Extract

Augur Development Docs for Contributors

Thank you for helping us to improve Augur! This document describes:

  • Getting Started

  • Contributing code

    • Running local code changes

    • Testing

    • Releasing

    • Maintaining Bioconda package

    • Continuous integration

  • Contributing documentation

    • Formats (Markdown and reStructuredText)

    • Documentation structure

    • Building documentation

Getting started

To be an effective, productive contributor, please start by reading the Nextstrain contributing guide for useful information about how to pick an issue, submit your contributions, and so on.

This project strictly adheres to the Contributor Covenant Code of Conduct.

Please see the project board for currently available issues.

Contributing code

We currently target compatibility with Python 3.6 and higher. As Python releases new versions, the minimum target compatibility may be increased in the future.

Versions for this project, Augur, from 3.0.0 onwards aim to follow the Semantic Versioning rules.

Running local changes

While you are making code changes, you will want to run augur to see it behavior with those changes. To to test your local changes (without installing them to your system), run the following convenience script from the root of your cloned git repository:

./bin/augur

Note that the ./bin/augur convenience script is not installing augur system-wide with pip.

As an alternative to using the convenience script, you can install augur from source as an editable package so that your global augur command always uses your local source code copy:

pip install -e '.[dev]'

Using an “editable package” is not recommended if you want to be able to compare output from a stable, released version of augur with your development version (e.g. comparing output of augur installed with pip and ./bin/augur from your local source code).

Data entries:
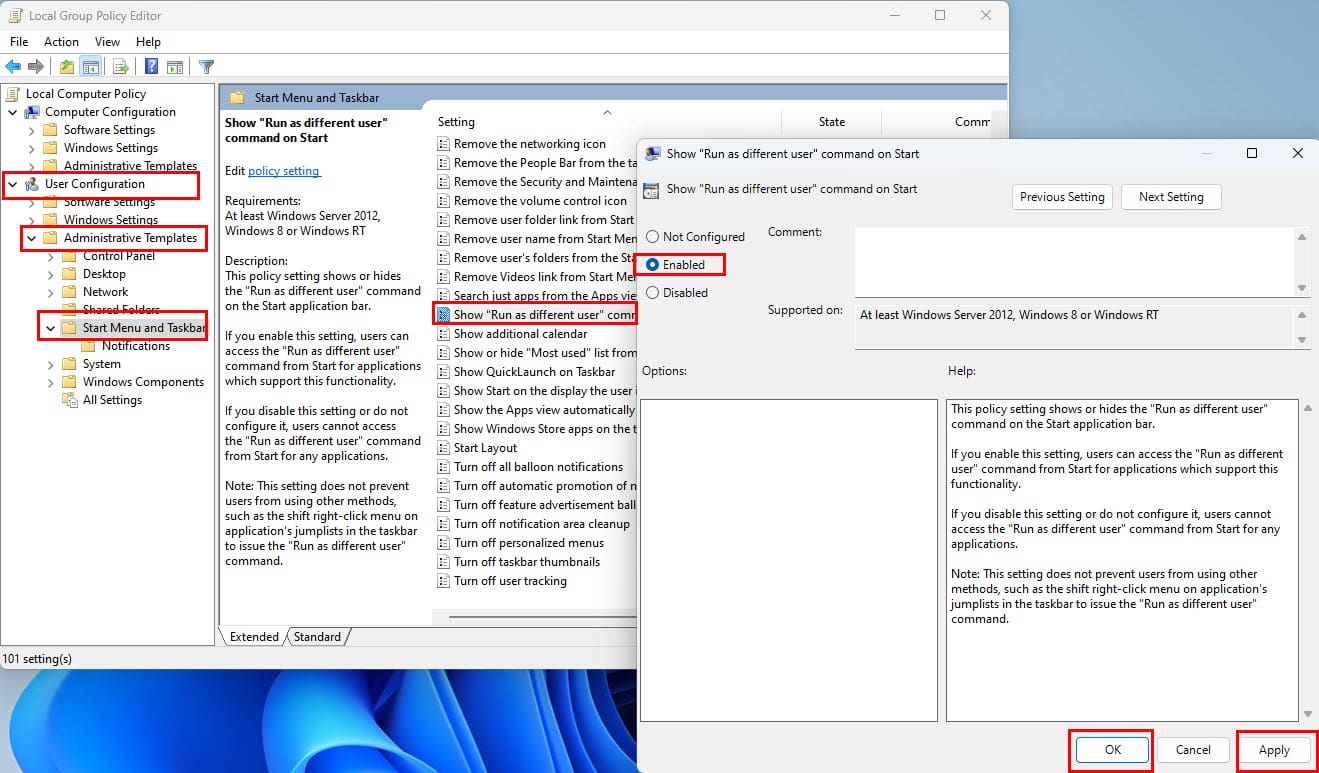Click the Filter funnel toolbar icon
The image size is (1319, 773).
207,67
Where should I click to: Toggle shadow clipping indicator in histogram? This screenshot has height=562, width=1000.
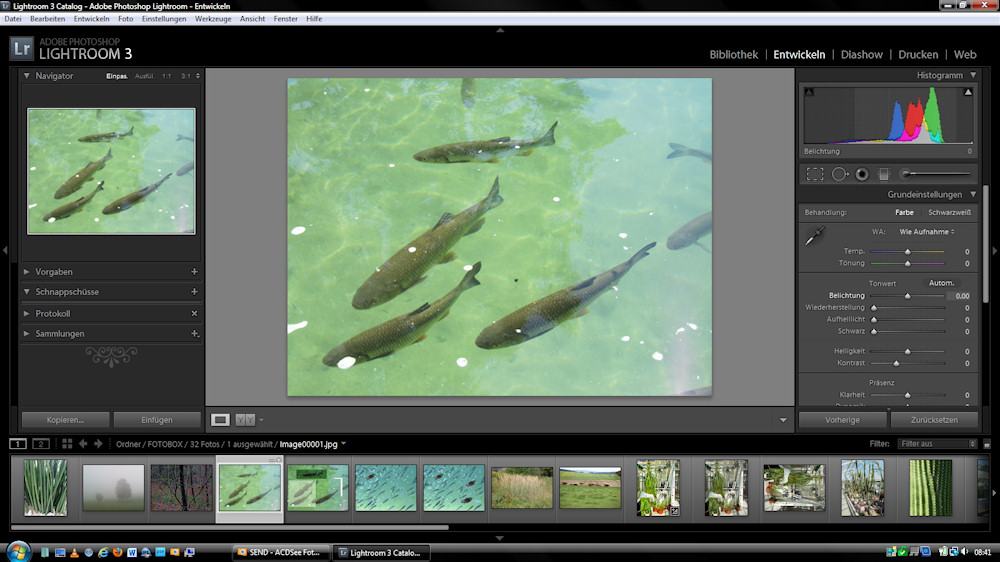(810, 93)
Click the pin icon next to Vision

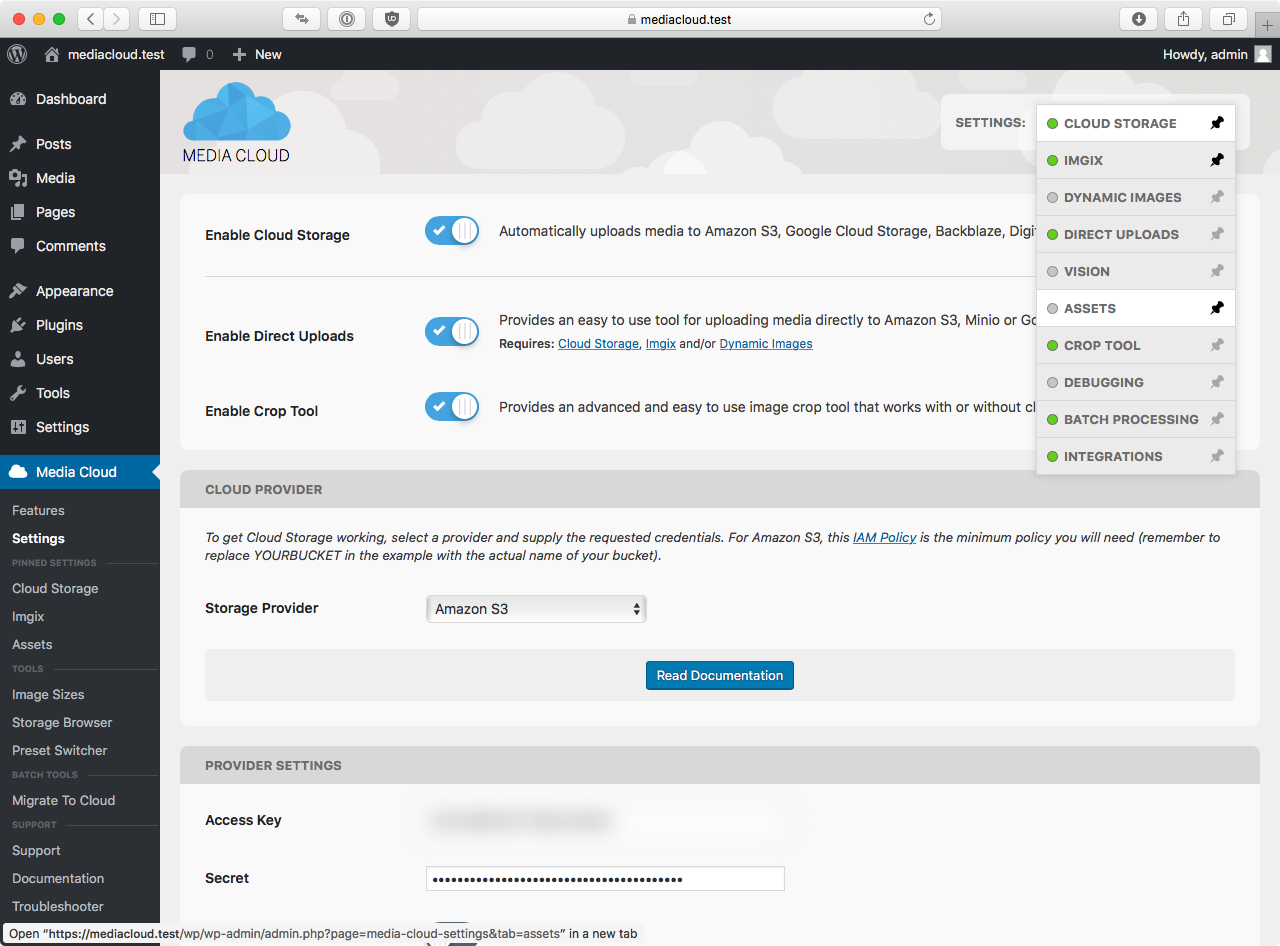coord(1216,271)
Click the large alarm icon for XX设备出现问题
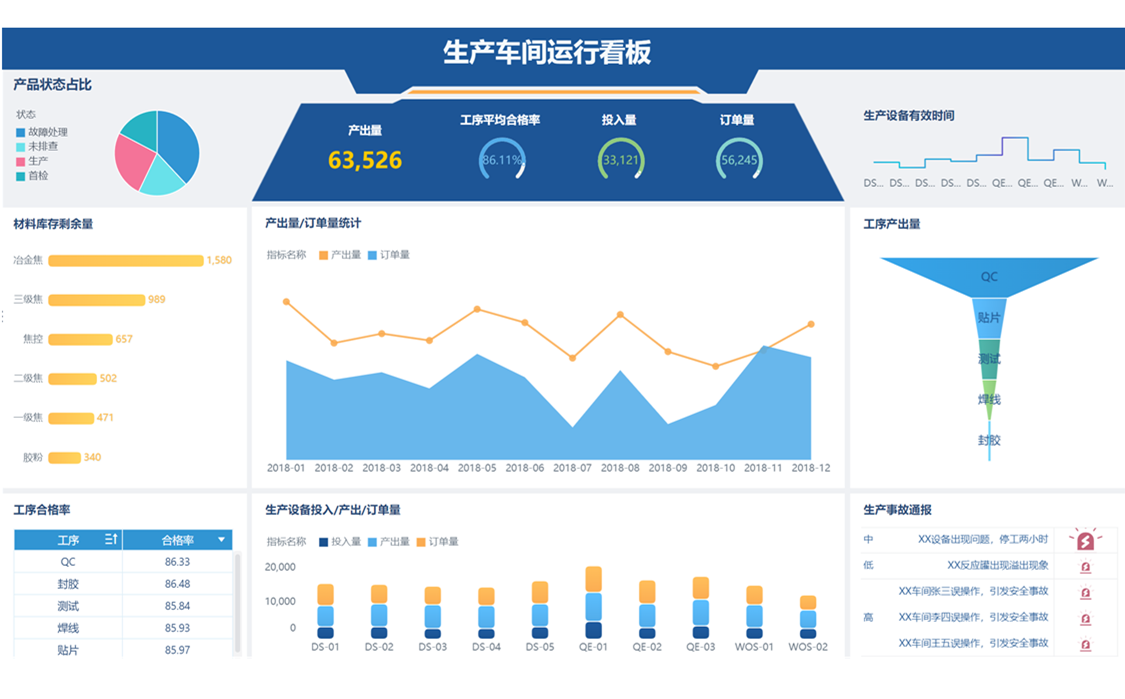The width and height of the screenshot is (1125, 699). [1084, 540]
==
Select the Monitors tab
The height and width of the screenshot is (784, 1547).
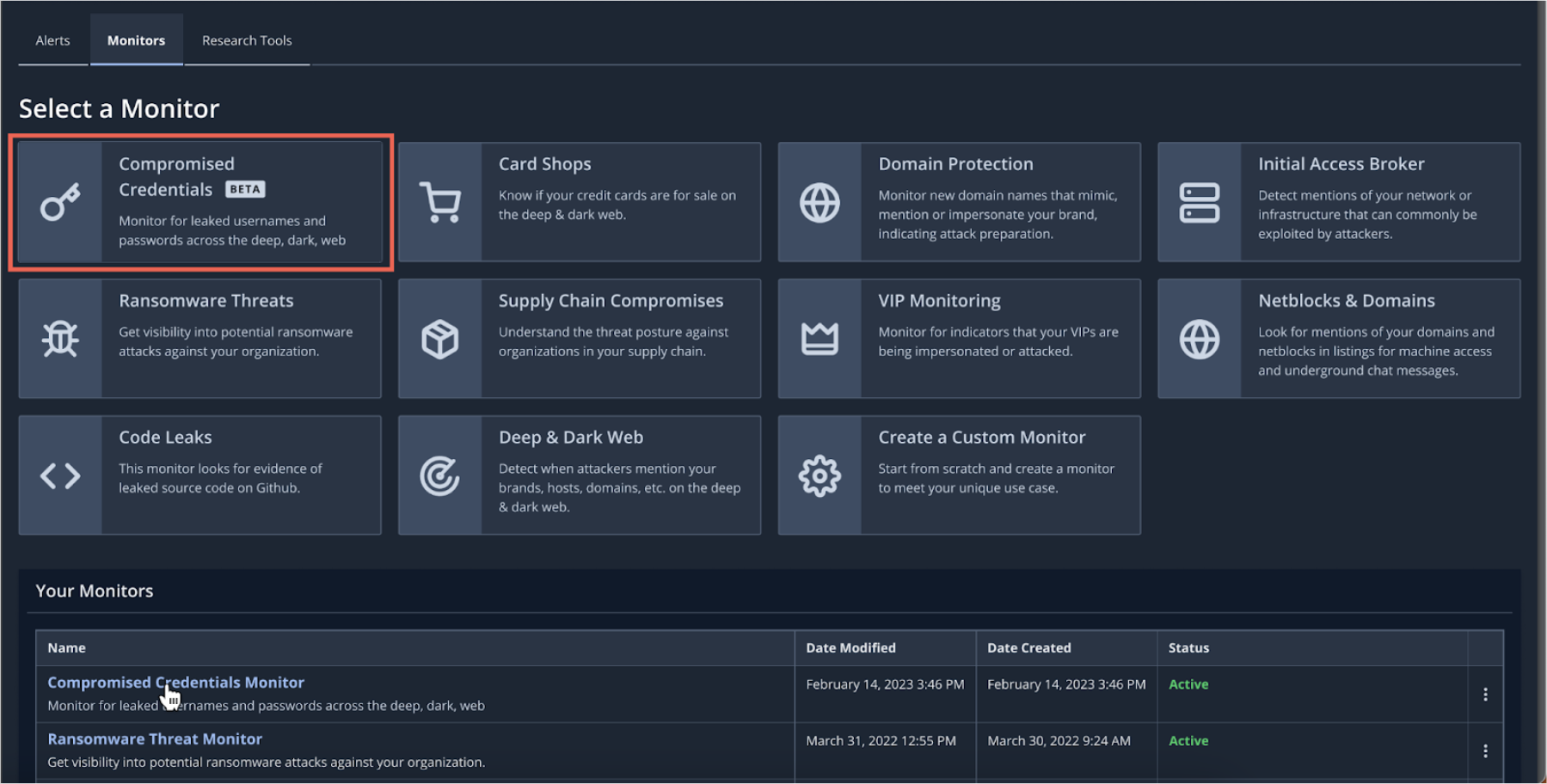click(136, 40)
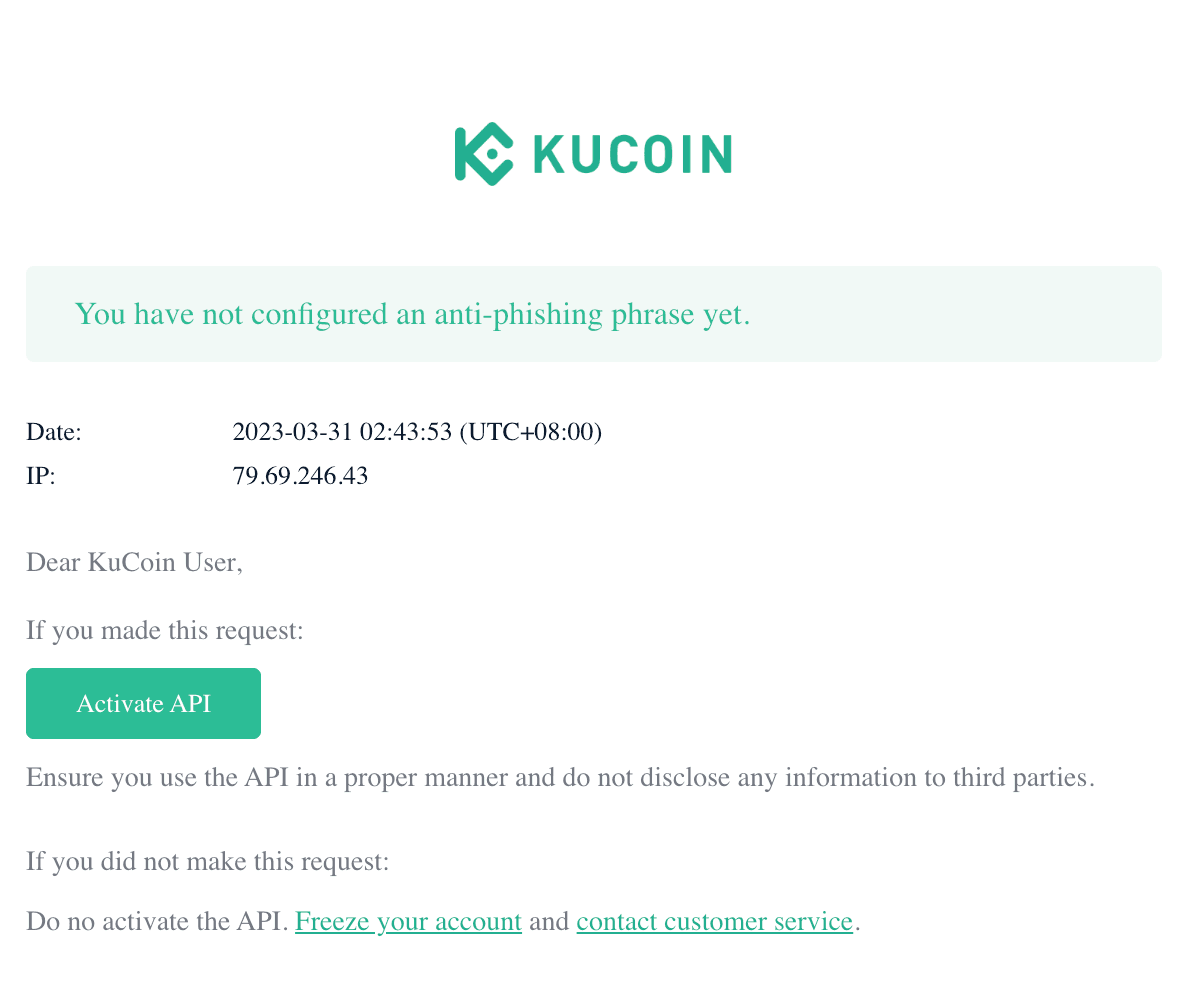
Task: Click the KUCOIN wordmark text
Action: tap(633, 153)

Aim of the exercise
Write out verbatim the passage of the Augur contributor docs starting at "As an alternative" and ending at "local source code).".

Output
As an alternative to using the convenience script, you can install augur from source as an editable package so that your global augur command always uses your local source code copy:

pip install -e '.[dev]'

Using an “editable package” is not recommended if you want to be able to compare output from a stable, released version of augur with your development version (e.g. comparing output of augur installed with pip and ./bin/augur from your local source code).